ASSIGNMENT:
Every line from the beginning of the records below up to the one holding "Click the 发布" should be quoted exactly; leave out the rest.
· · · · ·
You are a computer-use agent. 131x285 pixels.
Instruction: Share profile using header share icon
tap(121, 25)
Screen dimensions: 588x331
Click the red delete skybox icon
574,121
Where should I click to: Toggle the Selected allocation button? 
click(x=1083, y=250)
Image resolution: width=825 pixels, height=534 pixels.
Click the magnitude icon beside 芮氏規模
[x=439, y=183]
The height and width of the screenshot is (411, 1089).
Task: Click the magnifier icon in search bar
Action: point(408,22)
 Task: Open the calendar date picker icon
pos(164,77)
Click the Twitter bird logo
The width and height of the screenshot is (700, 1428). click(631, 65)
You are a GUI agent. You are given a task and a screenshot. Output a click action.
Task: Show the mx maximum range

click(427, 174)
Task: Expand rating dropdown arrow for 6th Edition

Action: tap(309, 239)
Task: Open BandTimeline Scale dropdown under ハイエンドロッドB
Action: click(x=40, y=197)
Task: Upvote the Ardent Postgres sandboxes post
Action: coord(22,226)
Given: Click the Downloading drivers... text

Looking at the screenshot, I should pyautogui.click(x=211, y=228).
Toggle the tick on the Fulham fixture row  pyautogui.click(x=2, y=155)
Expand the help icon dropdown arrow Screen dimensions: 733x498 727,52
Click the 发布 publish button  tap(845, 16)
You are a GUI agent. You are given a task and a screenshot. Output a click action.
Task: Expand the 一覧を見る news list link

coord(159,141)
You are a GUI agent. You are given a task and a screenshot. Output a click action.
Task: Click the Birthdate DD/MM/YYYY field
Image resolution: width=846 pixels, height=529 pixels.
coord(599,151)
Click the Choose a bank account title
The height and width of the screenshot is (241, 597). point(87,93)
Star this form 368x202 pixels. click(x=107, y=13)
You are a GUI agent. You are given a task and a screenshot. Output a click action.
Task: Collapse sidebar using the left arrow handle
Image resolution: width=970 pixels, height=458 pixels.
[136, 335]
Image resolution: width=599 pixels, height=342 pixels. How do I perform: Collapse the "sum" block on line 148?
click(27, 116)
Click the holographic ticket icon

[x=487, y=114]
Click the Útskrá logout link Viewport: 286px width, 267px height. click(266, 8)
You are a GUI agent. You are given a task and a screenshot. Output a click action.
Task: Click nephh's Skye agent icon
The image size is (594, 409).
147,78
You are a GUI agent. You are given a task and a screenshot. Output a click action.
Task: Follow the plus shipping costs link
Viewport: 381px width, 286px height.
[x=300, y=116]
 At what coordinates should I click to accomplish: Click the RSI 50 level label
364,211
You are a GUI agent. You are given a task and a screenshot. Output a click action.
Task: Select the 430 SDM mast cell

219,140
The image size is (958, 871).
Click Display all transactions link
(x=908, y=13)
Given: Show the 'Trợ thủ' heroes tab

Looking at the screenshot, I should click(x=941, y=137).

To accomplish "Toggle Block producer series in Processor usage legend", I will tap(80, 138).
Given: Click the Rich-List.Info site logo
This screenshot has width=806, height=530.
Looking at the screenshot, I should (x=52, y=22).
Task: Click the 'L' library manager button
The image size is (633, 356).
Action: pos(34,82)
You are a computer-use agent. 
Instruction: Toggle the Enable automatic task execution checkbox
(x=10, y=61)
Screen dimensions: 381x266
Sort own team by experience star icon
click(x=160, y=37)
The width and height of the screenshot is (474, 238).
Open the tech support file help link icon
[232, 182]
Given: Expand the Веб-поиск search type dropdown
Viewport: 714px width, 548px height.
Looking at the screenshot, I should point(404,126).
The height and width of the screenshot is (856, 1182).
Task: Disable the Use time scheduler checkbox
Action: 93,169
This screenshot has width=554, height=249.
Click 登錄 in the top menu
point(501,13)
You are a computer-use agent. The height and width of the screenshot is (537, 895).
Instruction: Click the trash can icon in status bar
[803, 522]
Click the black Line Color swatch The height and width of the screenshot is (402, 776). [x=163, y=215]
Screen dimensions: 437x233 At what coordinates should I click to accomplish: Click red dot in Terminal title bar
· · · · ·
RESULT FOR THIS TASK:
You are a computer-use agent. 131x285 pixels.
Instruction: Share profile using header share icon
tap(121, 25)
Screen dimensions: 588x331
Click the red delete skybox icon
574,121
Where should I click to: Toggle the Selected allocation button? 
click(x=1083, y=250)
Image resolution: width=825 pixels, height=534 pixels.
Click the magnitude icon beside 芮氏規模
[x=439, y=183]
The height and width of the screenshot is (411, 1089).
Task: Click the magnifier icon in search bar
Action: point(408,22)
 Task: Open the calendar date picker icon
pos(164,77)
Click the Twitter bird logo
The width and height of the screenshot is (700, 1428). click(631, 65)
You are a GUI agent. You are given a task and a screenshot. Output a click action.
Task: Show the mx maximum range

click(427, 174)
Task: Expand rating dropdown arrow for 6th Edition

Action: tap(309, 239)
Task: Open BandTimeline Scale dropdown under ハイエンドロッドB
Action: click(x=40, y=197)
Task: Upvote the Ardent Postgres sandboxes post
Action: coord(22,226)
Given: Click the Downloading drivers... text

Looking at the screenshot, I should pyautogui.click(x=211, y=228).
Toggle the tick on the Fulham fixture row  pyautogui.click(x=2, y=155)
Expand the help icon dropdown arrow Screen dimensions: 733x498 727,52
Click the 发布 publish button  tap(845, 16)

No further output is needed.